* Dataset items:
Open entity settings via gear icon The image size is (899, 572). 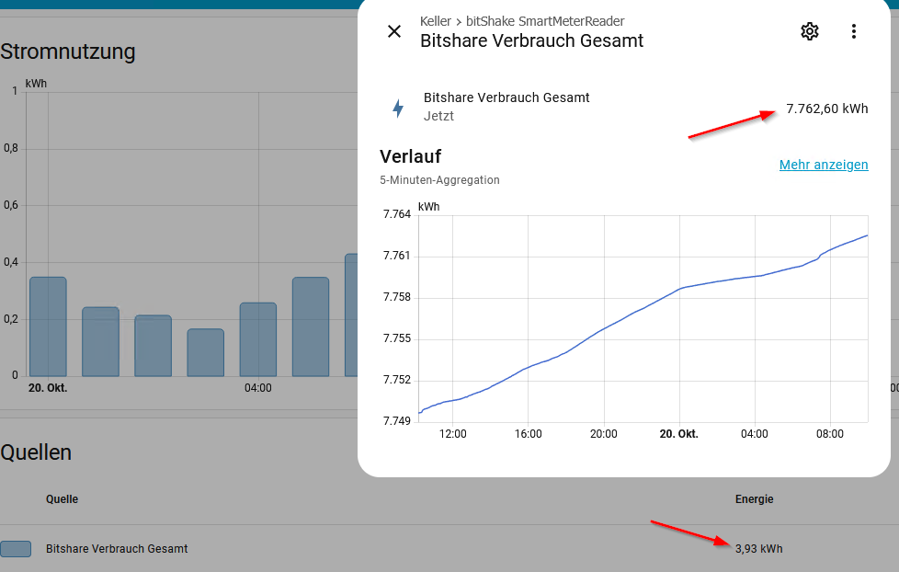809,31
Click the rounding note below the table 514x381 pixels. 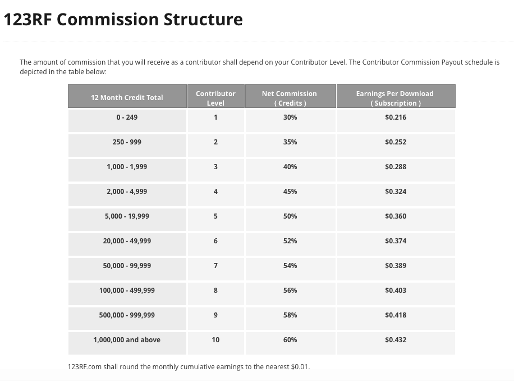coord(189,367)
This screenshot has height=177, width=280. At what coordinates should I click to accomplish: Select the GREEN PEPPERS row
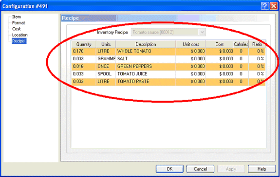[x=168, y=67]
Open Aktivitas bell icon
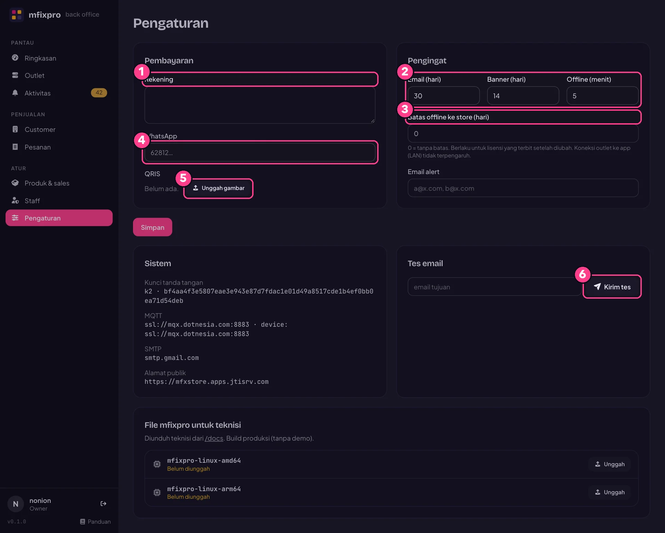Viewport: 665px width, 533px height. 15,93
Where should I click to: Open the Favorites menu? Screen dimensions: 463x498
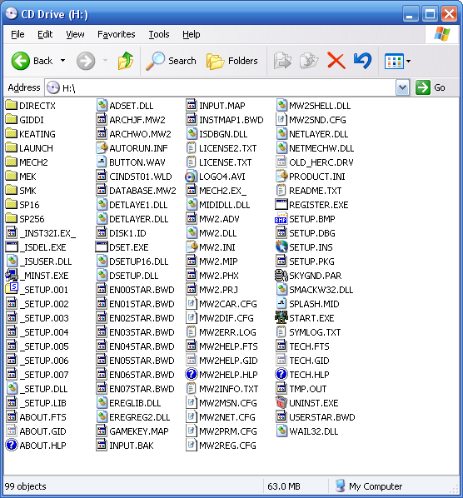pos(117,34)
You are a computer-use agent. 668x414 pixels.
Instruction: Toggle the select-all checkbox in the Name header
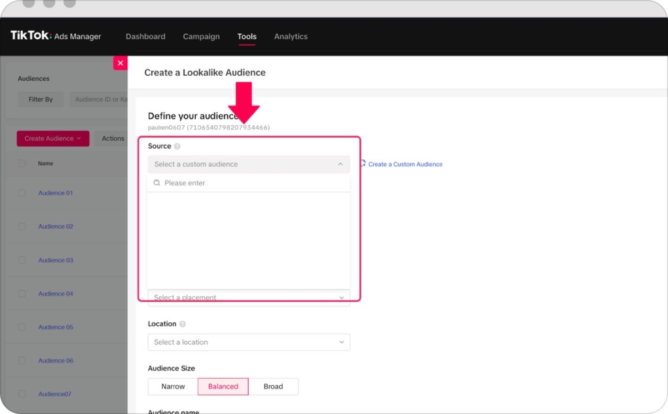pyautogui.click(x=20, y=164)
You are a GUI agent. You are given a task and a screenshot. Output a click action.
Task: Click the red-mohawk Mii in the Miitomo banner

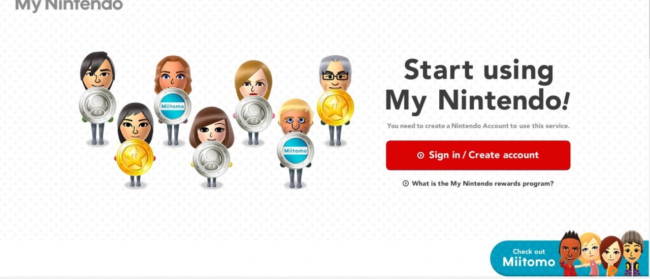pos(569,252)
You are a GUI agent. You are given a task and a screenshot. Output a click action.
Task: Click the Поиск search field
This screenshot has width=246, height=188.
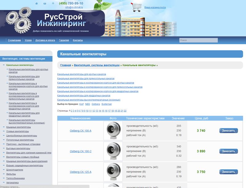pyautogui.click(x=198, y=40)
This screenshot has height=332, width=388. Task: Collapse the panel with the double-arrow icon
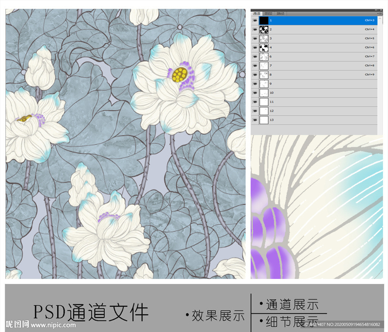[x=376, y=10]
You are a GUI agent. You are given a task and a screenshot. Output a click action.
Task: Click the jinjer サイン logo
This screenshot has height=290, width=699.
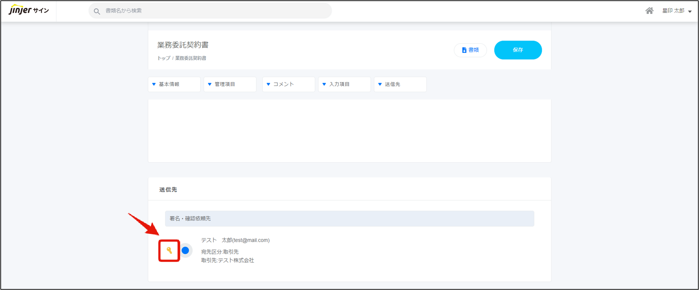(x=29, y=10)
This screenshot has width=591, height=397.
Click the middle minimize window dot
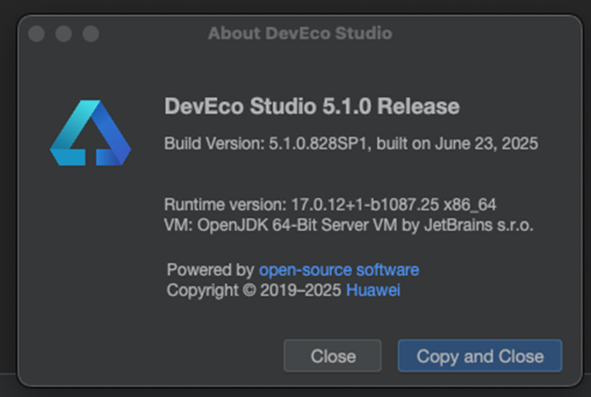click(x=63, y=34)
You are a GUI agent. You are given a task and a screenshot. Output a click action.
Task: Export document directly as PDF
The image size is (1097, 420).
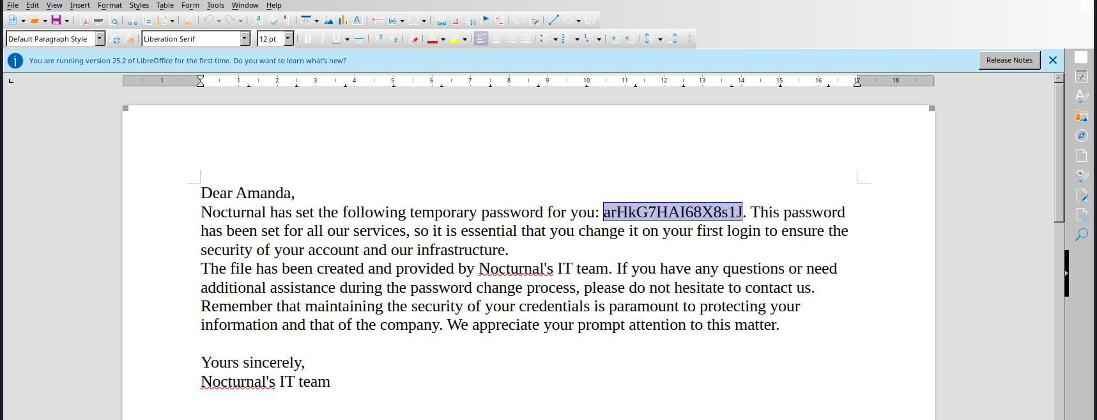[x=84, y=20]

* Task description:
Would you copy out, exactly and with no pictures, only the lines above from the one that contains "Task: Click the red-mohawk" through the one that contains "Task: Export document directly as PDF"?

* Exercise output:
Task: Click the red-mohawk Mii in the Miitomo banner

pos(569,252)
You are a GUI agent. You are given a task and a screenshot. Output a click action.
Task: Click the Поиск search field
This screenshot has width=246, height=188.
pyautogui.click(x=198, y=40)
This screenshot has height=332, width=388. Task: Collapse the panel with the double-arrow icon
[x=376, y=10]
You are a GUI agent. You are given a task and a screenshot. Output a click action.
Task: Click the jinjer サイン logo
This screenshot has height=290, width=699.
(x=29, y=10)
This screenshot has width=591, height=397.
Click the middle minimize window dot
click(x=63, y=34)
You are a GUI agent. You are given a task and a screenshot. Output a click action.
Task: Export document directly as PDF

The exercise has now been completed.